• [Written request 1]
Summarize the Schlater v. Haynie opinion in two sentences.
• [Written request 2]
Copy the part of the Schlater v. Haynie opinion that opens with the words "The defendants, Joseph" and closes with "and part owner.", substituting "waterbeds" for "water beds".

Schlater v. Haynie

833 S.W.2d 919 (1991)

Thomas W. SCHLATER, Plaintiff/Appellee,
v.
Joseph S. HAYNIE; Louis M. Haynie; Morning Surf East, Incorporated; and Aquafirm Systems, Inc., Defendants/Appellants.

Court of Appeals of Tennessee, Middle Section, at Nashville.

December 13, 1991. Rehearing Denied January 8, 1992. Application for Permission to Appeal Denied May 11, 1992.

*921 Don L. Smith, Donald Capparella, Manier, Herod, Hollabaugh & Smith, Nashville, for defendants/appellants.

Culwell E. Ward, Ward, Derryberry & Thompson, Nashville, for plaintiff/appellee.

Application for Permission to Appeal Denied by Supreme Court May 11, 1992.

OPINION

TODD, Presiding Judge.

The defendants, Joseph S. Haynie, Louis M. Haynie, Morning Surf East, Inc., and Aquafirm Systems, Inc., have appealed from a non-jury judgment against them and in favor of the plaintiff, Thomas W. Schlater, for $175,584.87 for a note, unpaid rent under a lease from Schlater to Morning Surf East (M.S.E.) and attorneys' fees.

The basic facts are not controverted:

On May 14, 1979, Buryl McClung, Gordon Thompson and another organized a Tennessee corporation named Morning Surf East, Inc., for the purpose of manufacturing and selling water beds under a license of patent rights from Morning Surf Corporation of Utah, of which the defendant Louis Haynie was president and part owner.

In 1980 and 1981, M.S.E. rented a building from plaintiff under a lease which is not involved in this suit.

Sometime after 1980, and before 1983, the defendant Joe Haynie was employed by *922 M.S.E. as production manager, and, in May, 1984, was promoted to president succeeding Buryl McClung.

During this period, Louis Haynie acquired part of the stock of M.S.E. and transferred some M.S.E. stock to Joe Haynie.

First American National Bank (F.A.N.B.) was the finance source of M.S.E. Virtually all of the assets of M.S.E. were encumbered to the bank by security agreement. In 1982 or 1983, M.S.E. defaulted on its obligation to F.A.N.B., at which time Louis Haynie guaranteed the debt of M.S.E. to F.A.N.B. to prevent foreclosure and acquired sufficient shares of M.S.E. to produce 50% ownership of the stock of M.S.E. Louis Haynie became a director and Chairman of the Board of M.S.E.

The guaranty of Louis Haynie secured a debt of approximately $225,000 which grew to approximately $650,000.00.

F.A.N.B. continued to hold a security interest in the property and receivables of M.S.E.

In 1984 or 1985, plaintiff and Buryl McClung, acting for M.S.E., negotiated a new lease on a larger building, which lease is the foundation of the present suit. On March 14, 1985, the new lease was executed by plaintiff and Joe Haynie as president of M.S.E. Although the previous lease had been secured by guarantors, the March 14, 1985 lease contained no guarantors.

• [Supplied data]
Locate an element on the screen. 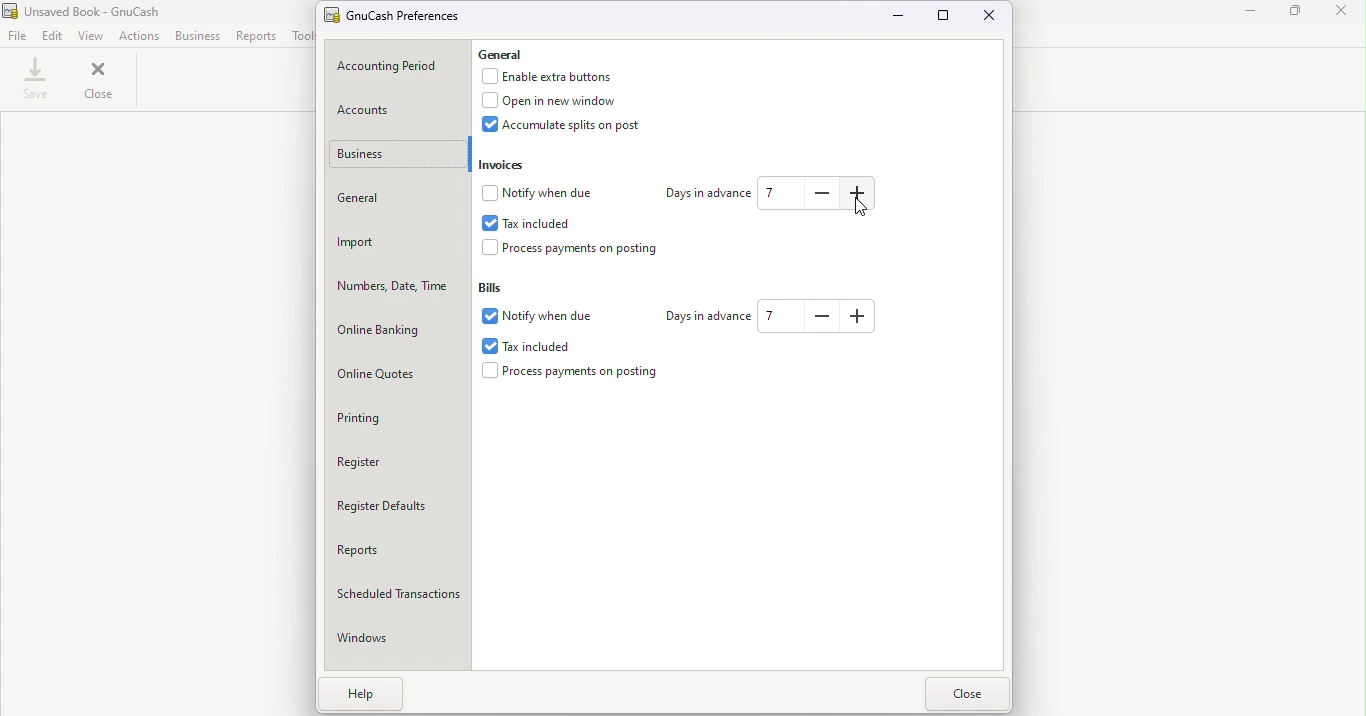 The width and height of the screenshot is (1366, 716). Close is located at coordinates (1344, 14).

• [Correct output 1]
The defendants, including Joseph and Louis Haynie and Morning Surf East, appealed a non-jury judgment awarding Thomas Schlater $175,584.87 for a note, unpaid rent under a lease, and attorneys' fees. The undisputed facts show that Louis Haynie guaranteed Morning Surf East's bank debt and took half its stock, and that the 1985 lease behind the suit, signed by Joe Haynie as president, had no guarantors, unlike the earlier lease.

• [Correct output 2]
The defendants, Joseph S. Haynie, Louis M. Haynie, Morning Surf East, Inc., and Aquafirm Systems, Inc., have appealed from a non-jury judgment against them and in favor of the plaintiff, Thomas W. Schlater, for $175,584.87 for a note, unpaid rent under a lease from Schlater to Morning Surf East (M.S.E.) and attorneys' fees.

The basic facts are not controverted:

On May 14, 1979, Buryl McClung, Gordon Thompson and another organized a Tennessee corporation named Morning Surf East, Inc., for the purpose of manufacturing and selling waterbeds under a license of patent rights from Morning Surf Corporation of Utah, of which the defendant Louis Haynie was president and part owner.